Top of EXCERPT PROVIDED

Read the full review: Monte Rei Golf & Country Club
• The best hotels in Portugal
The Western Algarve
Palmares Ocean Living & Golf
Director of Golf Escapes, Palmares, with its three nine-hole linked courses designed by Robert Trent Jones Jr, is one for experienced players. The courses sweep down to the ocean, leaving room for a tiny local train to cut across them on its way to nearby Lagos. Stay at breezy Algarve golf resort Palmares Ocean Living & Golf, located between the 27th hole and the driving range. From the Beach House hotel’s 20 rooms you can overlook what Robert Trent Jones Jr described as “a warmer Scotland”. Lagos, with its busy marina and heritage, is just minutes away by car – do visit the baroque church of Santo Antonio, a designated national monument, which has an elaborately gilded interior.
• The best hotels the Algarve
Penina Hotel & Golf Resort
For sheer pleasure, the Sir Henry Cotton Championship Course at Penina still pulls in the crowds. Its hotel is the only golf hotel in Portugal to offer three golf courses and its proximity to the beach in Alvor, with a shuttle bus running between the two, allows a bit of sandy downtime. This beach is also brilliant for kitesurfing, and on the way there, at nearby Montes de Alvor, there is a skydiving centre, giving you a full range of earth, sea and sky possibilities.
Read the full review: Penina Hotel & Golf Resort
Ribatejo, Central Portugal
Praia d’El Rey Marriott Hotel
Approximately 60 minutes north of Lisbon is medieval Obidos. Historically, the town was given as a wedding present to the queen of Portugal on her wedding day, a tradition begun by Afonso II in 1210. The whitewashed town is encircled by the walls of the 12th-century castle. The speciality here, found in many of the shops that line the cobbled streets, is cups made of chocolate filled with dark red ginja liqueur.
Just 20 minutes or so from here towards the Atlantic lies the 18-hole Praia d’El Rey golf course, with views over the Atlantic and the Berlengas Islands. Designed by American golf architect Cabell B Robinson, it’s a mix of links and parkland holes, with a par of 73. Overlooking this is the five-star Praia d’El Rey Marriott hotel, a perfect base for the golf course, sightseeing in Obidos and the excellent surfing at Peniche, Ericeira and Nazare along the coast, where world records have been set for the biggest wave ever surfed (marriott.co.uk)
Vidago Palace Hotel
The Oporto Golf Club, founded in 1890 by Englishmen who were working in the port-wine trade and living in Oporto, is one of the oldest courses in continental Europe. Originally, it was a somewhat improvised course and consisted of nine holes made entirely in sand. It was upgraded over the years and in 1934 became the first 18-hole course in Portugal.
Just half an hour away is the country’s second city of Porto, an essay in granite and hand-painted azulejos (tiles). Discover the old port lodges along the Douro river and don’t miss the neighbouring new World of Wine museums. The golf course at the Vidago Palace hotel was redesigned in 2010 by Cameron & Powell, who integrated the original 1936 nine-hole course by Mackenzie Ross in their 18-hole revamp. It is renowned for its natural beauty, and is set in a magnificent park with century-old trees, and elevated tees and greens. Stay in the hotel where you can also enjoy its acclaimed thermal spa, which draws on the local alkaline waters, known for their curative and therapeutic properties.

Bottom of EXCERPT PROVIDED
Top of DATA LISTING

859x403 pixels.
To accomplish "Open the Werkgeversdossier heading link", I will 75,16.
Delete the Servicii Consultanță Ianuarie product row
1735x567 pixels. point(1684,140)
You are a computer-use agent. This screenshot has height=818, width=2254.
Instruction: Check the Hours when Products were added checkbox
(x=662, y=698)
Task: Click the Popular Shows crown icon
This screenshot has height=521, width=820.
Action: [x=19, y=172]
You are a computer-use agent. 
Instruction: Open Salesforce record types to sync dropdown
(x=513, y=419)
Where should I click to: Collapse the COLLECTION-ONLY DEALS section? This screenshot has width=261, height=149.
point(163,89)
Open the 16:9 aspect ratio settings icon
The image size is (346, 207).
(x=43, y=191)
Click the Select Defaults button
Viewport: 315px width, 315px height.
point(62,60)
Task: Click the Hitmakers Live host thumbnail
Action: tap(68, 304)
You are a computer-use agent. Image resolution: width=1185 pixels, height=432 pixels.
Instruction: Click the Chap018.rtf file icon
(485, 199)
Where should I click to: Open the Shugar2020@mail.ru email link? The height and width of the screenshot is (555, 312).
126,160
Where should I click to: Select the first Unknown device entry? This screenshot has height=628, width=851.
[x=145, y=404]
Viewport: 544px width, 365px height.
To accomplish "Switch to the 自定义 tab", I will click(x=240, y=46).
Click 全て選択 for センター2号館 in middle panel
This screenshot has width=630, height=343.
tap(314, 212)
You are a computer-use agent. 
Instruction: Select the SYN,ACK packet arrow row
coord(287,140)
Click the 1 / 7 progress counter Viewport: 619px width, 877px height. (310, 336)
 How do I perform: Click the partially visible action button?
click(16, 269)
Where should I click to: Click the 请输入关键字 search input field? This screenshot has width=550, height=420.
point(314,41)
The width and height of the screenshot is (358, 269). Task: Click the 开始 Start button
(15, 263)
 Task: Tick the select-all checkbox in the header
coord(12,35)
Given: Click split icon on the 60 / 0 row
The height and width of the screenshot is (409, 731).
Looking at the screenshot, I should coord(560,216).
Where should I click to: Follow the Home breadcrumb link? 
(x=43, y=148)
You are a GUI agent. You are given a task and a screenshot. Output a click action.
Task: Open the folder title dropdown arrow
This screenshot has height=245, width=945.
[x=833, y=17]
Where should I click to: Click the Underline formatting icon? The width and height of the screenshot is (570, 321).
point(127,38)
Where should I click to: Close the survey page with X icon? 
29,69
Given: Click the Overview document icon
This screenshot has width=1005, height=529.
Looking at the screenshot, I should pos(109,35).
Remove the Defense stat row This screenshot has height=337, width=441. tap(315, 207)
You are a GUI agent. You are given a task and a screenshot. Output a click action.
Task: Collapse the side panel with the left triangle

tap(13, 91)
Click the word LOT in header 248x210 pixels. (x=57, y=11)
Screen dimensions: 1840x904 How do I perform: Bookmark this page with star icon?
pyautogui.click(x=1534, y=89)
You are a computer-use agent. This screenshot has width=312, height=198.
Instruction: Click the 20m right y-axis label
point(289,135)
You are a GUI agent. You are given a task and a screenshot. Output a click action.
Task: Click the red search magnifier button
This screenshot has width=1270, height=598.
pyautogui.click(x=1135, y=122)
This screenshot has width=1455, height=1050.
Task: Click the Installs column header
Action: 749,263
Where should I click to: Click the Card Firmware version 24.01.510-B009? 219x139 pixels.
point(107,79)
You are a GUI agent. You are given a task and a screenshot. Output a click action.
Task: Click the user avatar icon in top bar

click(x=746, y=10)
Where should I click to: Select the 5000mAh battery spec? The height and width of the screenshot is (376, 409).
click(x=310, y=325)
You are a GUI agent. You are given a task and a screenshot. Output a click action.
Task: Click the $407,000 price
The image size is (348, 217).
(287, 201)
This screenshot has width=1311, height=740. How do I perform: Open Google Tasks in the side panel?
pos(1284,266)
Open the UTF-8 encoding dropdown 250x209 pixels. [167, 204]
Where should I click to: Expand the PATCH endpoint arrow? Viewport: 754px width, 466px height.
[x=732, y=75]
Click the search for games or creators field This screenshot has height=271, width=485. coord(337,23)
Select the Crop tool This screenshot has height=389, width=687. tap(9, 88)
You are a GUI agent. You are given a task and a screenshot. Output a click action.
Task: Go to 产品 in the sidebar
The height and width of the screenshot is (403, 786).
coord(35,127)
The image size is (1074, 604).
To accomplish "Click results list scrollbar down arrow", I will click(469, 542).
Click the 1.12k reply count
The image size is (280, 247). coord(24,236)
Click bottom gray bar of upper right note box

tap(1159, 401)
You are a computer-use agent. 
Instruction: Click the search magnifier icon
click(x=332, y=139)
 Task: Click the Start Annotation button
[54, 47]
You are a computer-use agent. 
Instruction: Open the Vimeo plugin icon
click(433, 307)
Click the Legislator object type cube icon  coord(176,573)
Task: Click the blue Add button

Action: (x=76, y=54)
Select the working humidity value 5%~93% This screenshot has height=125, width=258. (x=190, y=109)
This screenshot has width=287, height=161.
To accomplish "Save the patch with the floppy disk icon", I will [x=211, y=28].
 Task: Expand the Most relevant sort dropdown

Bottom of DATA LISTING

PROBLEM TO SOLVE =
Copy the passage from the excerpt on Portuguese golf resorts starting at "Just 20 minutes" and ending at "ever surfed (marriott.co.uk)".

OUTPUT FOR THIS TASK =
Just 20 minutes or so from here towards the Atlantic lies the 18-hole Praia d’El Rey golf course, with views over the Atlantic and the Berlengas Islands. Designed by American golf architect Cabell B Robinson, it’s a mix of links and parkland holes, with a par of 73. Overlooking this is the five-star Praia d’El Rey Marriott hotel, a perfect base for the golf course, sightseeing in Obidos and the excellent surfing at Peniche, Ericeira and Nazare along the coast, where world records have been set for the biggest wave ever surfed (marriott.co.uk)